Professor Susanne Slavick is one of seven Carnegie Mellon University faculty members elevated to the rank of University Professor, the highest distinction a faculty member can achieve at CMU.
In addition to Slavick, the newly appointed University Professors are Jessica Hodgins, Allen Robinson, Kathryn Roeder, Tuomas Sandholm, Mahadev Satyanarayanan, and Joe William Trotter, Jr.
“University Professors are distinguished by international recognition and for their contributions to education, artistic creativity and/or research,” said Provost Jim Garrett. “Each University Professor exemplifies a high level of professional achievement and an exceptional commitment to academic excellence at our university.”
“Over the course of her more than three decades of teaching and service at the School of Art at Carnegie Mellon University, Professor Slavick has become one of the most respected educators in the visual arts across the nation,” said Head of School Charlie White. “Susanne’s generosity and deep commitment to our student community extends far beyond the classroom.”
About Susanne Slavick
Susanne Slavick is an artist, curator and the Andrew W. Mellon Professor of Art.

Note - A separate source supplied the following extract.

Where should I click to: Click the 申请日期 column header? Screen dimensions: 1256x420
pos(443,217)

Her curatorial projects include “When the Bough Breaks” (2019), “Marx@200” (2018) commemorating the legacy of Marx’s critique of capitalism; “Unloaded” (2015), a traveling group show exploring the impact of guns in our culture; and “Out of Rubble” (Charta, 2011), a book and traveling exhibit featuring international artists who respond to the aftermath of war.

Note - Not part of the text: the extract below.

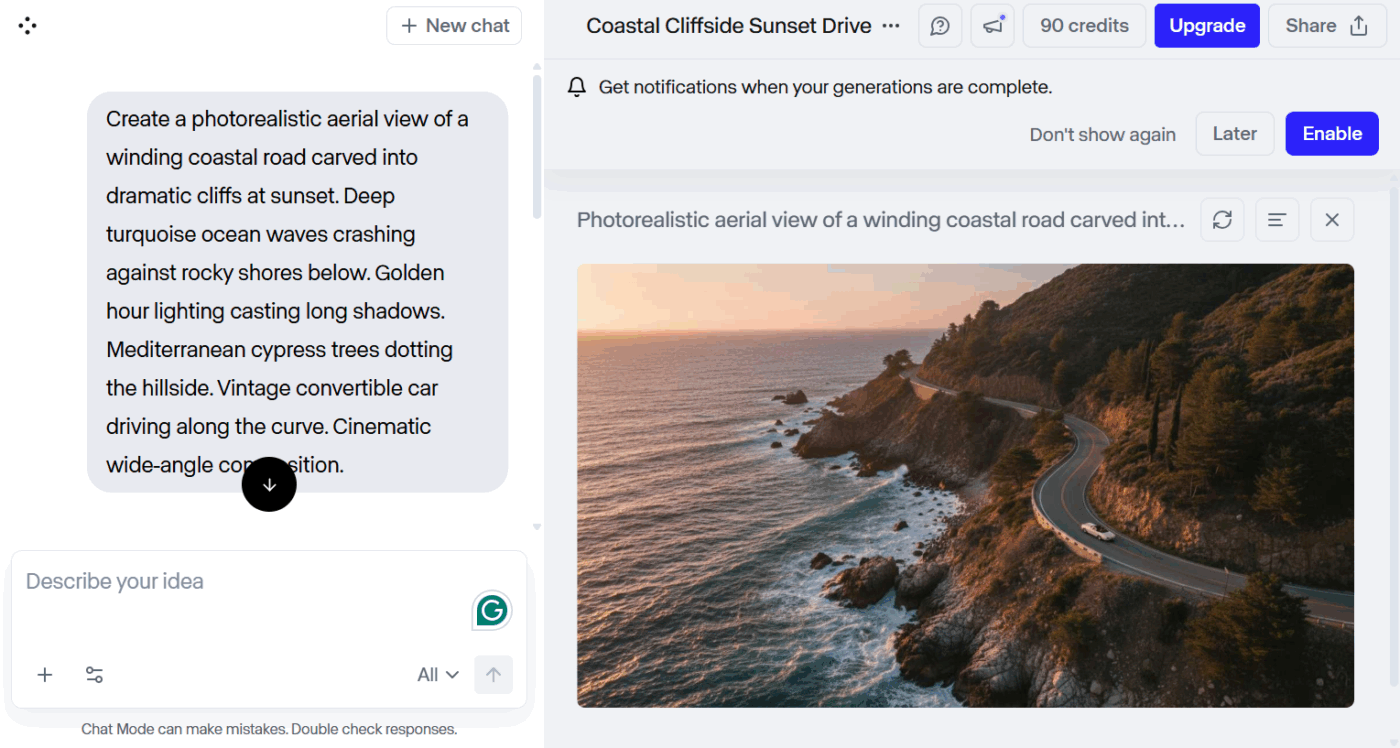1400x748 pixels.
Task: Upgrade the account plan
Action: (x=1206, y=25)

Slavick’s work pursues empathic unsettlement through images that remind us of what we stand to lose after what we have lost already. She has exhibited internationally; “Getting There,” an exhibit with her partner and colleague Andrew Ellis Johnson, opens in 2021 at the Godwin-Ternbach Museum at Queens College.
Slavick graduated Phi Beta Kappa and summa cum laude from Yale University, studied at Jagiellonian University in Krakow, and earned an MFA at Tyler School of Art in Rome and Philadelphia.

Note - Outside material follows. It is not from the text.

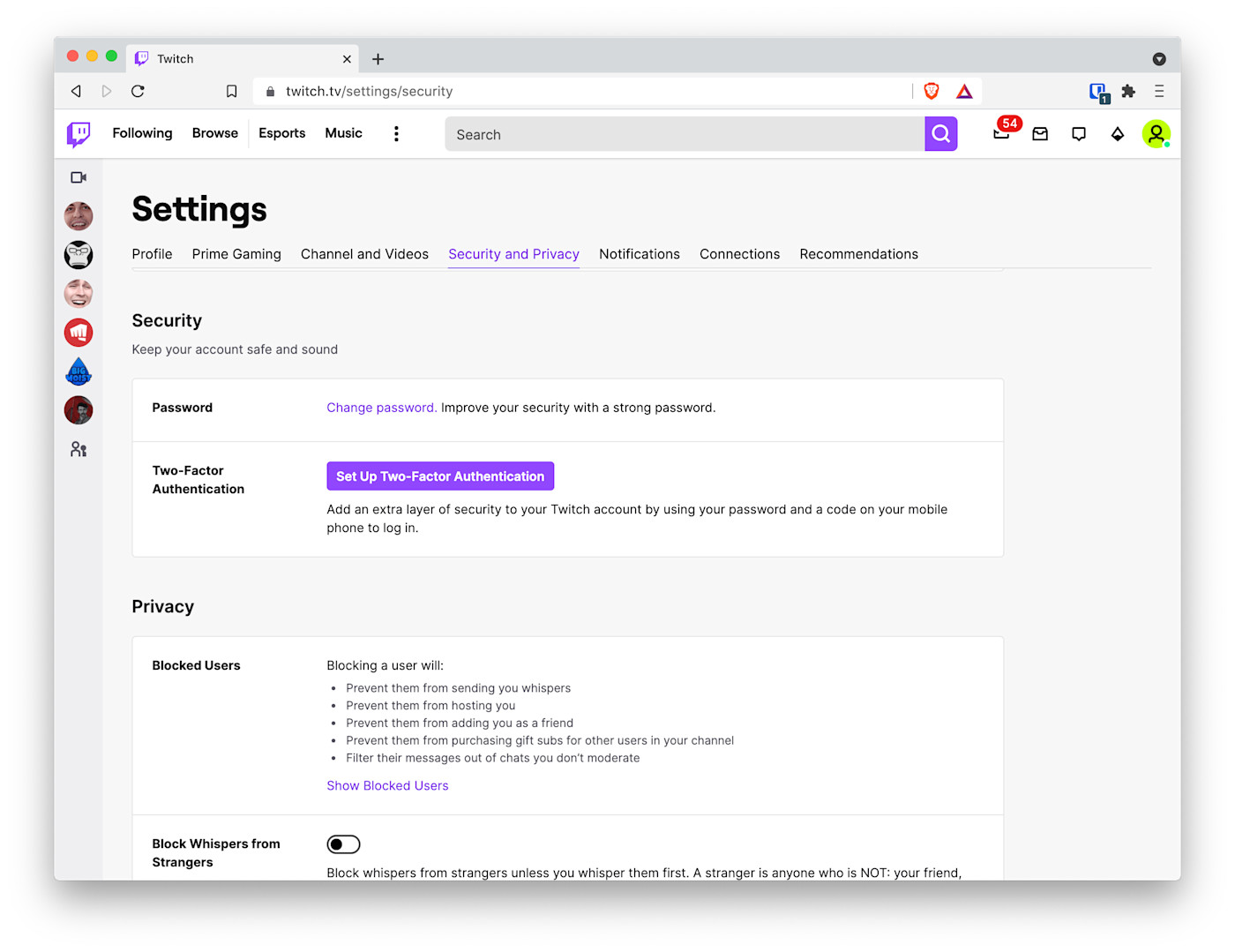
Task: Open the tab search chevron
Action: click(x=1159, y=58)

Her work has been recognized by the National Endowment for the Arts and through four awards from the Pennsylvania Council on the Arts. In 2019, she was awarded the College Art Association Distinguished Teaching of Art Award and the College of Fine Arts Henry Hornbostel Teaching Award. Her essays and articles have appeared in: “Journal of Visual Culture” (SAGE 2018); “Technology and Culture” (Johns Hopkins University Press 2018); “Formations of Identity: Society, Politics, and Landscape,” eds. Floyd Martin and Eileen Yanoviak (Cambridge Scholars Publishing, 2016); “American Rubble” (Haverford College, 2016); “Cairo: Images of Transition” (transcript Verlag, 2013); “Hyperallergic, Cultural Heritage and Arts Review;” “Cultural Politics” (Duke University Press); “Frontiers: A Journal of Women’s Studies; Guernica: A Magazine of Art & Politics” and more.